In einer weiteren Geschichte geht es um ungleiche Freundschaften und darum, was es mit uns macht, wenn ein Freund dem anderen ein großes Geschenk macht - eine komplette Eigentumswohnung - für das sich der andere nicht in gleichem Ausmaß revanchieren kann. Hier sehen wir, wie an vielen weiteren Stellen, wie der Autor komplexe philosophische und psychologische Gedankengänge geschickt und allgemeinverständlich in seine Geschichten eingebaut hat:

"Er machte eine Pause und wir spürten, dass nun etwas kam, ein Gedanke, den er sich langsam und mühsam erobert hatte: "In der ersten Zeit dachte ich und wachte mit dem Gefühl auf: Das ist die Freiheit. Ich ging in der Wohnung herum und pfiff. Doch in den letzten Wochen habe ich verstanden: Es ist nicht die richtige Art von Freiheit. Ich lege es mir so zurecht: Es gibt die Freiheit von außen: Die Wohnung gehört mir, niemand kann mich verjagen. Und es gibt die Freiheit von innen: Ich muss niemandem dankbar sein. Ich will die eigene Freiheit zurück." (S. 32)

Dann gibt es in einer weiteren Erzählung einen älteren Mann, der auf den entscheidenden Befund wartet, der ihm mitteilen wird, ob er an einer schweren Krankheit leidet oder doch gesund ist. Einen weiteren Mann, der sehr lärmempfindlich ist, mit seinem Stiefsohn einen unerbitterlichen Machtkampf austrägt und es am Ende nicht mehr aushält. Und schließlich ein Mann, der nach 40 Jahre in die Gegend seiner Studentenzeit zurückkehrt und in Erinnerungen schwelgt.

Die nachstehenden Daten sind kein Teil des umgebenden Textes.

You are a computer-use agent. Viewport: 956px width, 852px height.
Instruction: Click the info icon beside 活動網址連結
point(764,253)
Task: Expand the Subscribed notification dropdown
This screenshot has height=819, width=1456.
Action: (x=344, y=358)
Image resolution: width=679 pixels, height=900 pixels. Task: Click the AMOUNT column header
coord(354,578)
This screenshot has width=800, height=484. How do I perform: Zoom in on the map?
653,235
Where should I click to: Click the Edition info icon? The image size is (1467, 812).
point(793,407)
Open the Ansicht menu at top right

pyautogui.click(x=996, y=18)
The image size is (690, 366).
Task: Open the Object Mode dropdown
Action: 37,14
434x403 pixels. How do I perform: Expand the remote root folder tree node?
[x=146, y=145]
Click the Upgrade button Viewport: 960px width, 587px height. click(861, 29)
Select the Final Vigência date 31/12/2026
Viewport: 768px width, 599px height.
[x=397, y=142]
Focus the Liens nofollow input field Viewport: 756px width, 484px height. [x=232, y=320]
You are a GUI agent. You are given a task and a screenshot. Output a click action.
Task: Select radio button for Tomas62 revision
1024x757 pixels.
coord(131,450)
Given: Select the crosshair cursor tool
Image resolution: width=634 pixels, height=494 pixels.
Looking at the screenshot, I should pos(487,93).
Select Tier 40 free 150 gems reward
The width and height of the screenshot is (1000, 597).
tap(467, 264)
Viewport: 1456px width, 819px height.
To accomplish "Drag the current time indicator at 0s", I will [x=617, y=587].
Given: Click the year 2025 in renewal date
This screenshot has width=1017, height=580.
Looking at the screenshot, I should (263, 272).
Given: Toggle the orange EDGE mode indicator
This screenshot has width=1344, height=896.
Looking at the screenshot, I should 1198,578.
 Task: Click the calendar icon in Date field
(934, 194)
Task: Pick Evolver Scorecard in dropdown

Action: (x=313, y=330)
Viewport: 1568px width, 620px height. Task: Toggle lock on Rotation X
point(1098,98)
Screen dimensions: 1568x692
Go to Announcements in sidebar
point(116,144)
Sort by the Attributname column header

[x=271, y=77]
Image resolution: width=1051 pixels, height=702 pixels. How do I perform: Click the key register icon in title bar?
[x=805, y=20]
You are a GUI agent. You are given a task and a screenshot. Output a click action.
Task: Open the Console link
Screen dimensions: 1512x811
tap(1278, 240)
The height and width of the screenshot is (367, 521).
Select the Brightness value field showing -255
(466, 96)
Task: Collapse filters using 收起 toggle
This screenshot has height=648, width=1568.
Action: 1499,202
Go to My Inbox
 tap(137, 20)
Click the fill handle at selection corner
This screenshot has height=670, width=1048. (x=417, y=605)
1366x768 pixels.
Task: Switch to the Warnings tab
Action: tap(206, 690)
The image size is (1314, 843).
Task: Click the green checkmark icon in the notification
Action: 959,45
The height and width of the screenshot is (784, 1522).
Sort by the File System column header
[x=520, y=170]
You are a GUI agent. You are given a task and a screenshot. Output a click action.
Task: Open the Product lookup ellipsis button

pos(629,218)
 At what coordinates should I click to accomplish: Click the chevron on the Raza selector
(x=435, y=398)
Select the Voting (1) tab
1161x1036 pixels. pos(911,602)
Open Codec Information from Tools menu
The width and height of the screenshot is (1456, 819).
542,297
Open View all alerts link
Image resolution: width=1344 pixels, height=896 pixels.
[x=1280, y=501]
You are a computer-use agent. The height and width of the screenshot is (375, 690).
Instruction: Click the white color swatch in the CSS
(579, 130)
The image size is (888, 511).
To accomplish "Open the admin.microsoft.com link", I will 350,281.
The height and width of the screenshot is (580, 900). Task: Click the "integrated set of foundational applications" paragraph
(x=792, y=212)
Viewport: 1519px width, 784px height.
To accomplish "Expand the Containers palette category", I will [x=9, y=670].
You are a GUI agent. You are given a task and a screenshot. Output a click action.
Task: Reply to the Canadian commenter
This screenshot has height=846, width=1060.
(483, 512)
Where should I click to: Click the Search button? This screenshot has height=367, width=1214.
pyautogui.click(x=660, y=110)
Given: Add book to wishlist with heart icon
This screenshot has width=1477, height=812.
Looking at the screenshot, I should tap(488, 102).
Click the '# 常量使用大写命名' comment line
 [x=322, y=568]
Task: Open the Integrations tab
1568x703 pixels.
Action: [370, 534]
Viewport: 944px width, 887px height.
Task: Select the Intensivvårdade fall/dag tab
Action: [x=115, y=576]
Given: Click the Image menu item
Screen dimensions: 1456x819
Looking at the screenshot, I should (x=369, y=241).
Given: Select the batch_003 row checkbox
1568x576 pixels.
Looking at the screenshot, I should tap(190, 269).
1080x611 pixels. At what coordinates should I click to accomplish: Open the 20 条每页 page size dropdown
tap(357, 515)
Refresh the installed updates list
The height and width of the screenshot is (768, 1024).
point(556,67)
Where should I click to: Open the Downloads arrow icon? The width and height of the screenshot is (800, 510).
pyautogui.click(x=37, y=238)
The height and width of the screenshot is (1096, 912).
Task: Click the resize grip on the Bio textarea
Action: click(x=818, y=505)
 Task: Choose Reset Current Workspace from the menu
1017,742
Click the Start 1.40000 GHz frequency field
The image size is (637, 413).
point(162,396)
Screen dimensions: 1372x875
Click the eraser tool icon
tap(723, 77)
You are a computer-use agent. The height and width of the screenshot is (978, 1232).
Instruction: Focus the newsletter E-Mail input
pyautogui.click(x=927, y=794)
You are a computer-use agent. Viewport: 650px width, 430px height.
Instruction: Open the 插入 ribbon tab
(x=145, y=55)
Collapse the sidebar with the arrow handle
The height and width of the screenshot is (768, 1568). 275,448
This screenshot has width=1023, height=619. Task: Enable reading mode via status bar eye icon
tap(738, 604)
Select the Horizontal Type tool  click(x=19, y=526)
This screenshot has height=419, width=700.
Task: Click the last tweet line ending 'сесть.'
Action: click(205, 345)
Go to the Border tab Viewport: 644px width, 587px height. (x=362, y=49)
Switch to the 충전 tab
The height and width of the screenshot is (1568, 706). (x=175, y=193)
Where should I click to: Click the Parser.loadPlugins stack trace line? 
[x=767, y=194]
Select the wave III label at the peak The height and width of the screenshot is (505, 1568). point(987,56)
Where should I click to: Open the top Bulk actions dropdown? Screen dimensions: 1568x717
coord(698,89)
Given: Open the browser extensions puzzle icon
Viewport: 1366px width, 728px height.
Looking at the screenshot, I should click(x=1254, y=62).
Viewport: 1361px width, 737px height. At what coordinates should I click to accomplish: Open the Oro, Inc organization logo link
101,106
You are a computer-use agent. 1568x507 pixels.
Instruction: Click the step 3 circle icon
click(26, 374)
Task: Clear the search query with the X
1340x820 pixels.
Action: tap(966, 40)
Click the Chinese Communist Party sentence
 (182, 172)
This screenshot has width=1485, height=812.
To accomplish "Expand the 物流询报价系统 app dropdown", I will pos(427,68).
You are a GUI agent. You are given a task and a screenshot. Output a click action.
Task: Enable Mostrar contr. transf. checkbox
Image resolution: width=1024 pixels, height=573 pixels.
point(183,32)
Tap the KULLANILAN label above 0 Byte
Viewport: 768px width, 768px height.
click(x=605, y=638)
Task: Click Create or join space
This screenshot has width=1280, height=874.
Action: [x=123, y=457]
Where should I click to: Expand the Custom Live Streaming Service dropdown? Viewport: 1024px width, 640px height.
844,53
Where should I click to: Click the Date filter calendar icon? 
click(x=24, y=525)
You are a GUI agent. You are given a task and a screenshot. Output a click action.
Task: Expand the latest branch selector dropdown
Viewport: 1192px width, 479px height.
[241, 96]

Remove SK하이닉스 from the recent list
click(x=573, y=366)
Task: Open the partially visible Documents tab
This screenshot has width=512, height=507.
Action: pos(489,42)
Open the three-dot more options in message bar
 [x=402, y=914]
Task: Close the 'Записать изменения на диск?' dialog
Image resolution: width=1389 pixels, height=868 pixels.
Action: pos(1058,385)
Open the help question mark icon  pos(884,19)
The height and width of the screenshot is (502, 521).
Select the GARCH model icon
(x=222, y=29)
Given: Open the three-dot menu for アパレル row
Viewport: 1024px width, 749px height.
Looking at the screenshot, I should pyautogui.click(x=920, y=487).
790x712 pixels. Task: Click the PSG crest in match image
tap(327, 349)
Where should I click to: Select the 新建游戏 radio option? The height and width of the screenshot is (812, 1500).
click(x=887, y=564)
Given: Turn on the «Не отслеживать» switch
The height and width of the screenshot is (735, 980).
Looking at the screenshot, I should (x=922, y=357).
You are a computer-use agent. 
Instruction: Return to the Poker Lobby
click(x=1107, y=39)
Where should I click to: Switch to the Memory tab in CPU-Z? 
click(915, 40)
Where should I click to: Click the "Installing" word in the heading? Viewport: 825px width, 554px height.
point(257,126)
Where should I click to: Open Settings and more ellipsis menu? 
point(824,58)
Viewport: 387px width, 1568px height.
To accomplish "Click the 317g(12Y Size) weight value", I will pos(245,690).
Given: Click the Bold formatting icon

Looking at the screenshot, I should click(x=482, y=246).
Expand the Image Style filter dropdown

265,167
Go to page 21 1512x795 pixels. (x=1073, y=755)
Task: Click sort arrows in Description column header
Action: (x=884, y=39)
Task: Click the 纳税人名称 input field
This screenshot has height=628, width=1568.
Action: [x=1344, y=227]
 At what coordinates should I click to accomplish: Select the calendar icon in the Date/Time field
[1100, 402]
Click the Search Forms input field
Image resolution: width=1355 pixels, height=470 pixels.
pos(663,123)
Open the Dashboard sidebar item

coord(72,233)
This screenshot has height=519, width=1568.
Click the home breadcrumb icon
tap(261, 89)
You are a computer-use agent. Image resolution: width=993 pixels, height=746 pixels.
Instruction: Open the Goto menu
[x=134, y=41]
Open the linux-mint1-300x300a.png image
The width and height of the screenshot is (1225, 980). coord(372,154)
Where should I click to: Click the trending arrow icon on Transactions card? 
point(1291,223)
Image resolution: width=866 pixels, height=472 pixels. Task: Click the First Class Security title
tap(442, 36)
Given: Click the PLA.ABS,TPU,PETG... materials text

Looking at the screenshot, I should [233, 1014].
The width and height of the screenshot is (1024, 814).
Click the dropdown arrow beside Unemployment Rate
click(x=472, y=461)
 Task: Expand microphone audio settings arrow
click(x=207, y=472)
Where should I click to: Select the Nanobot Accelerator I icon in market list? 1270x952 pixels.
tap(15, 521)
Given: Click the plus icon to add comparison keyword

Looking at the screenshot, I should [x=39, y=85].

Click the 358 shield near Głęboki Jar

Im Vordergrund stehen also ältere Männer und ihre Lebensthemen. Diese werden vom Autor psychologisch äußerst treffend und sensibel dargestellt, sodass man tief in die Seele der Charaktere hineinblicken kann, sich verbunden fühlt und selbst beginnt, über tiefsinnige Themen des eigenen Lebens nachzudenken.

Dramaturgisch sind die Erzählungen ebenfalls von hoher Qualität, ziehen die Leserinnen und Leser sofort in ihren Bann und sind spannend und berührend erzählt, ohne ein überzähliges Wort.

Dieser Erzählband beweist, dass es sich beim Autor um einen herausragenden Schriftsteller handelt. Ich empfehle ihn, neben allen bisherigen Fans seiner Bücher, auch allen, die noch nichts von diesem Autor gelesen haben: das kleine, kurze Büchlein ist ein sehr guter Einstieg in sein Werk, um beurteilen zu können, ob man mehr von ihm lesen möchte. Ich werde das jedenfalls tun.